According to the U.S. GDP report, the economy contracted 6.4% in the first quarter of 2009, but only declined 1% last quarter. That’s progress, and (as much as such things make sense) it arguably justifies the S&P 500′s 46% advance since Mar. 9.
But what now? GMO’s Jeremy Grantham describes the dilemma facing investors in his quarterly letter. One thing I admire about Grantham is his honesty: He admits when he really doesn’t know what’s going to happen next. As a value investor, Grantham has definite opinions about what the stock market should be worth, but he’s aware the market usually acts irrationally.
So the problem right now for Grantham is that, for one brief moment, stocks seem to be fairly priced:
A year ago, equities globally — and everything else for that matter — were very overpriced, particularly if they were risky.

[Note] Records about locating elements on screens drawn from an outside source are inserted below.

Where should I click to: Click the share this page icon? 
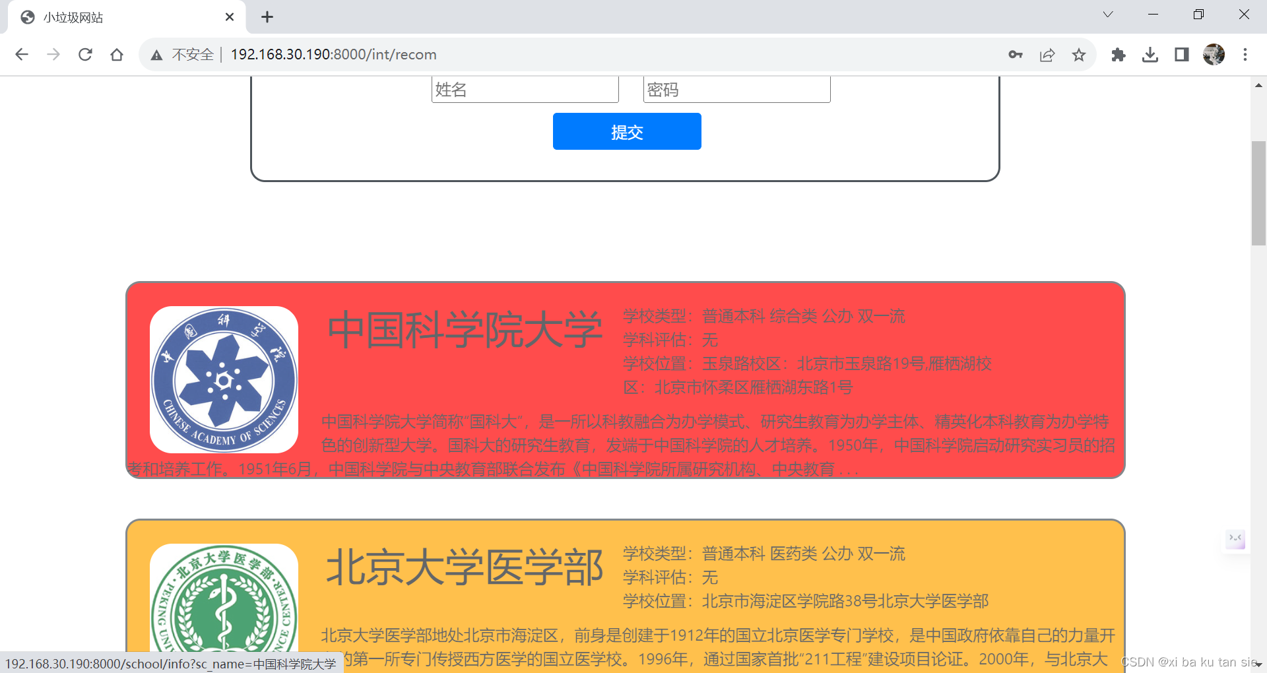[x=1047, y=55]
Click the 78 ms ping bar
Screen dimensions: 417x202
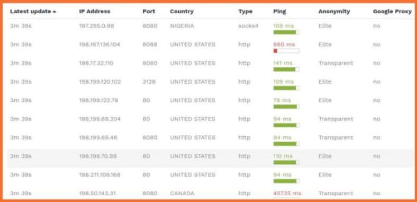286,107
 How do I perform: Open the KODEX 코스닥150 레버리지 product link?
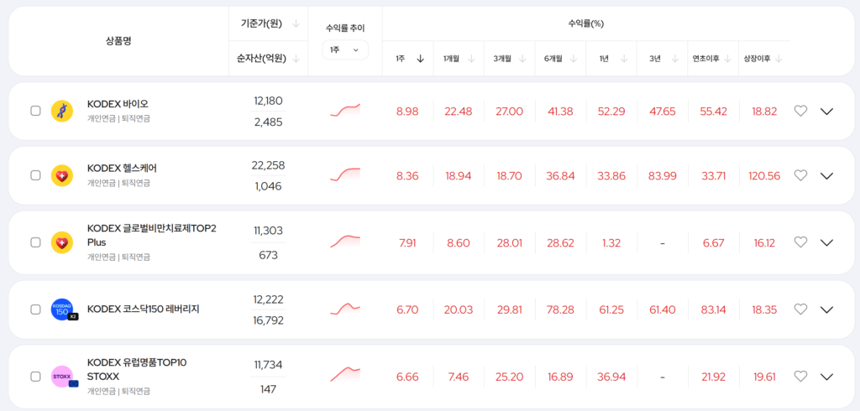[x=143, y=310]
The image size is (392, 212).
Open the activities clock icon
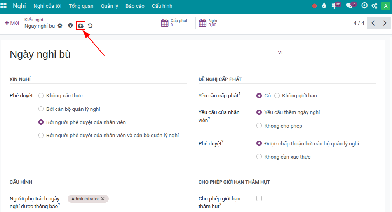pyautogui.click(x=364, y=6)
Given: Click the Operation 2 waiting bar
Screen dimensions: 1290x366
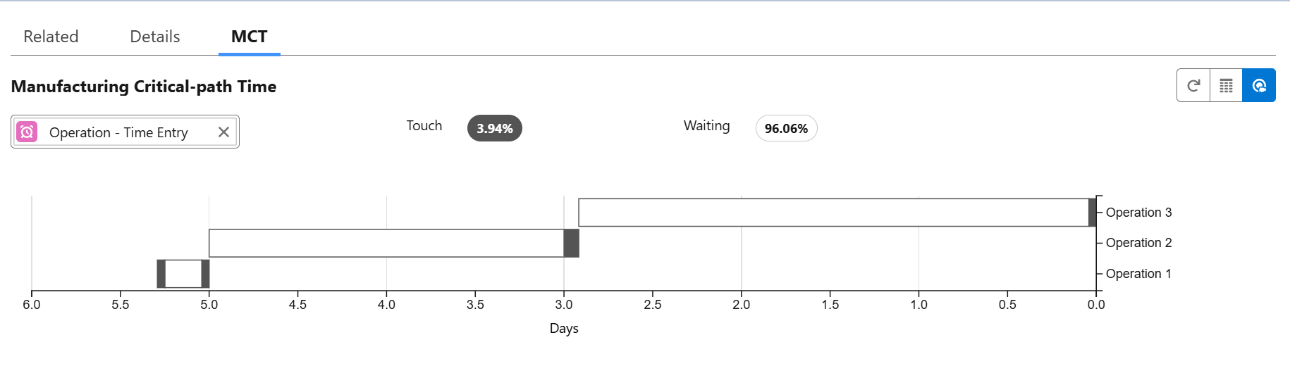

A quarter ago, in mid-March, prices everywhere were cheap. Now they have all — or almost all — converged for a few unusual moments at fair value.
Grantham, who thrives on exploiting the market’s irrationalities, is finding fewer opportunities in such a rational environment. “When markets sell at normal prices, life for us becomes much harder, perhaps 10 times harder,” he writes.
One of the only things he can do is wait:
Just be patient. In our strange markets, you usually don’t have to wait too long for something really bizarre to show up.
Read Grantham’s entire note here.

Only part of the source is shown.